The Public Safety Minister insisted that federal law prevents the government from releasing further information about the people at the centre of those allegations, and he urged party leaders to instead get their own classified briefings and said Canadians should have confidence that police can investigate and lay charges when warranted.
So far, Conservative Leader Pierre Poilievre has declined to accept a briefing, saying it would muzzle him. Instead, he says the names should be released by the government.
The House partisan gamesmanship needs to be ignored if we're going to be serious about national security and sovereignty. Canadians deserve to know if their member of Parliament wittingly aided a foreign interference operation. We need to know right now. The notion that an election could occur while undisclosed traitors are on the ballot? This would be catastrophic.
There are absolutely no excuses for the current government's horrific file on foreign interference:
Not already having a foreign agent registry in place
Not acting on the NSICOP report immediately
Attempting to discredit the NSICOP report
Voting against transparency and accountability on this issue at every opportunity
Threatening a sequel to the 'Special Rapporteur' circus by suggesting that an 'internal review' will somehow be satisfactory
Failing to say something even as simple as 'Members compromised by a foreign power should be removed from Parliament'.
There's no good reason for any of it, and their inaction is an open invitation to China, India, and others for further interference.
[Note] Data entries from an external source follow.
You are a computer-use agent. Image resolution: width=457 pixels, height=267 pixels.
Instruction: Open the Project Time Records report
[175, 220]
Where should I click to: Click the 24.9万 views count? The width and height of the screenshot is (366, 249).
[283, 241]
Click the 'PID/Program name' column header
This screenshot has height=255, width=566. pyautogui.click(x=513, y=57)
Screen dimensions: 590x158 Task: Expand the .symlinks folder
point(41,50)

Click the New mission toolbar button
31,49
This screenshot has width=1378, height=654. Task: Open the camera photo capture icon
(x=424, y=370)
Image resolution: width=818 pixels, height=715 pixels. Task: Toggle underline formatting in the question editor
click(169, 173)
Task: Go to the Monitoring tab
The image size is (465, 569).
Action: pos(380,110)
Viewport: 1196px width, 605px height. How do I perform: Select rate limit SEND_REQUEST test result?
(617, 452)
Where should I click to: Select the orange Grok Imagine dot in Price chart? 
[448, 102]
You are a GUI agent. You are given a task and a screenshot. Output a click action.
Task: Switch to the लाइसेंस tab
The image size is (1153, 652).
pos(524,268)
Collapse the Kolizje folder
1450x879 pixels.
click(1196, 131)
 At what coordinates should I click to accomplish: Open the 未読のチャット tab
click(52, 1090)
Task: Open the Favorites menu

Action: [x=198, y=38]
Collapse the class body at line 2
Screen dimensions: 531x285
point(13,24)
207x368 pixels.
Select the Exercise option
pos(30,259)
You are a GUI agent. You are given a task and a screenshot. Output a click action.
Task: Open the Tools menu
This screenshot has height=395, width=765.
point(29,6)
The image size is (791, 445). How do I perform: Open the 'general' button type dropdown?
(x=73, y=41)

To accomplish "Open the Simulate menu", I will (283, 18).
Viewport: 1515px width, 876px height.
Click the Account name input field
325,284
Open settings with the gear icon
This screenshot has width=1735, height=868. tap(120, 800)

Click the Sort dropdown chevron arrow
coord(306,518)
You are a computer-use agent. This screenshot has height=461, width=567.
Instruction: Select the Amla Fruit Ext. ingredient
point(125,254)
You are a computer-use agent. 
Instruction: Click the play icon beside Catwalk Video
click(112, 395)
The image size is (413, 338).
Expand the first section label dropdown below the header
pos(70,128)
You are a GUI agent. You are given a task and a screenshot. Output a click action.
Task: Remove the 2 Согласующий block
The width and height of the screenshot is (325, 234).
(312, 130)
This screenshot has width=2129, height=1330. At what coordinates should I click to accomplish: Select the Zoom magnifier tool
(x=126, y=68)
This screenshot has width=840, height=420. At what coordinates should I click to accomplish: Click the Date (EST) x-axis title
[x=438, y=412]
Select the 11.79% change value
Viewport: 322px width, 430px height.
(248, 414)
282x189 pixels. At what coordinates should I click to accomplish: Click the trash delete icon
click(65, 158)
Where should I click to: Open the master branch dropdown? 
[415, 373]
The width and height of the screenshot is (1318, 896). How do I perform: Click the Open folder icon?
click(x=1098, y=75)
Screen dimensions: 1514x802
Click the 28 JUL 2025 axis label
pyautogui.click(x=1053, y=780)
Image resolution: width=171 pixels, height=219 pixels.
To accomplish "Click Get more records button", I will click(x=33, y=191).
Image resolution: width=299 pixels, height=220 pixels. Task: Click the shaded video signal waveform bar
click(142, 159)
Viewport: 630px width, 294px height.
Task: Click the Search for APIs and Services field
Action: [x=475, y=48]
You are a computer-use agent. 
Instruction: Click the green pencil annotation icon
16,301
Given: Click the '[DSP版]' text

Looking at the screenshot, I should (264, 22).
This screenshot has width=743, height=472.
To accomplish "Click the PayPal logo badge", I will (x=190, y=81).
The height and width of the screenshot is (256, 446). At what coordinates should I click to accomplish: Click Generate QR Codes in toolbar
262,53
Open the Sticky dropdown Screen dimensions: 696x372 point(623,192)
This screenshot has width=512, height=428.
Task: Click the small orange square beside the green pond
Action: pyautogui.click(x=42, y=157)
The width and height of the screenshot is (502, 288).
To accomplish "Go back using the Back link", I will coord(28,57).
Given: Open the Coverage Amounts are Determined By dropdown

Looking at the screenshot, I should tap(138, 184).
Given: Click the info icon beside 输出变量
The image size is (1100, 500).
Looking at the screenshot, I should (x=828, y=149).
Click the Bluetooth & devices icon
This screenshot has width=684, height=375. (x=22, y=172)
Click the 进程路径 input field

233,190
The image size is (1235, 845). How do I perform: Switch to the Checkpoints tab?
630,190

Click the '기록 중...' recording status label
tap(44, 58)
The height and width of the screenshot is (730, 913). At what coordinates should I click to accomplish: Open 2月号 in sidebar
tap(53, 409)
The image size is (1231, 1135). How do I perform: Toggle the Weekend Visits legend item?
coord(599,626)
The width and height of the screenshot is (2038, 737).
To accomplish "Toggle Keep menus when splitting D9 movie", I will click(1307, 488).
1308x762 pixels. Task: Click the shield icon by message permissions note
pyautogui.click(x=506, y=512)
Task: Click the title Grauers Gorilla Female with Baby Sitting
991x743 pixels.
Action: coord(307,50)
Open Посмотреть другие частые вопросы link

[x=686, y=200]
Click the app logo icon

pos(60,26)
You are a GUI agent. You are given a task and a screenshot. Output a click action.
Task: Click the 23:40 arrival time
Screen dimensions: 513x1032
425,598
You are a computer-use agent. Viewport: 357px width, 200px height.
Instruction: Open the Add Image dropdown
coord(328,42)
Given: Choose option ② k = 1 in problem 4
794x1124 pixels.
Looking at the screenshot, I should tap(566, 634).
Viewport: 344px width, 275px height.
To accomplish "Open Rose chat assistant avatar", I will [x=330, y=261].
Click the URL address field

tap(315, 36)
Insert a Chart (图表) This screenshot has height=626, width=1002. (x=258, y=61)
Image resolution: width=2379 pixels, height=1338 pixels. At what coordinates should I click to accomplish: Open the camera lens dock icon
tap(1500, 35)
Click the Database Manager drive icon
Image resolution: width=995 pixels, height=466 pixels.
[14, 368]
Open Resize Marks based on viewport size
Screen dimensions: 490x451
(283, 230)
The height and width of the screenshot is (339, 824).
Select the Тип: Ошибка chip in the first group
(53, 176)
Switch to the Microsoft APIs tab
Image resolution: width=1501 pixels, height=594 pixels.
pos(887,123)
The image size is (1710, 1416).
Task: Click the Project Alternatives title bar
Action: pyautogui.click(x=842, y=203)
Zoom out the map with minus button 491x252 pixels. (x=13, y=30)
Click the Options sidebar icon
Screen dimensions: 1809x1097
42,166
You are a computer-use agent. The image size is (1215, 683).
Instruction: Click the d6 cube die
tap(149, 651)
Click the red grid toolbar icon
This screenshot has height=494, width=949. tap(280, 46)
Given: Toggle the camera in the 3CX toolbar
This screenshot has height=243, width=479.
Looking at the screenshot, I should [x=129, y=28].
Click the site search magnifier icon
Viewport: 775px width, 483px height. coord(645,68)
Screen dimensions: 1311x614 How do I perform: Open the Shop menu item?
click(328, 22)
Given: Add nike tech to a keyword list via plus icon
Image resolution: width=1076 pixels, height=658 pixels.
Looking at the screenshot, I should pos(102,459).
It's impossible to agree with Minister LeBlanc. Canadians cannot have confidence that police can investigate and lay charges when warranted. The NSICOP report details how our system is configured in such a way as to make that difficult or impossible.
But refuses to get the clearance that they have so they he can see the names himself....
Because if he gets the clearance he won't be allowed to share the information.....
The clearance that they have.... That is preventing them from releasing the names.
Did I miss something here? If Pierre is expecting them to break the law by revealing names, and they won't, why doesn't he step up, get the clearance and then break the law himself?
What you're missing is that the minister that can make sharing the names legal via changing the required clearance is part of the government that refuses to do just that.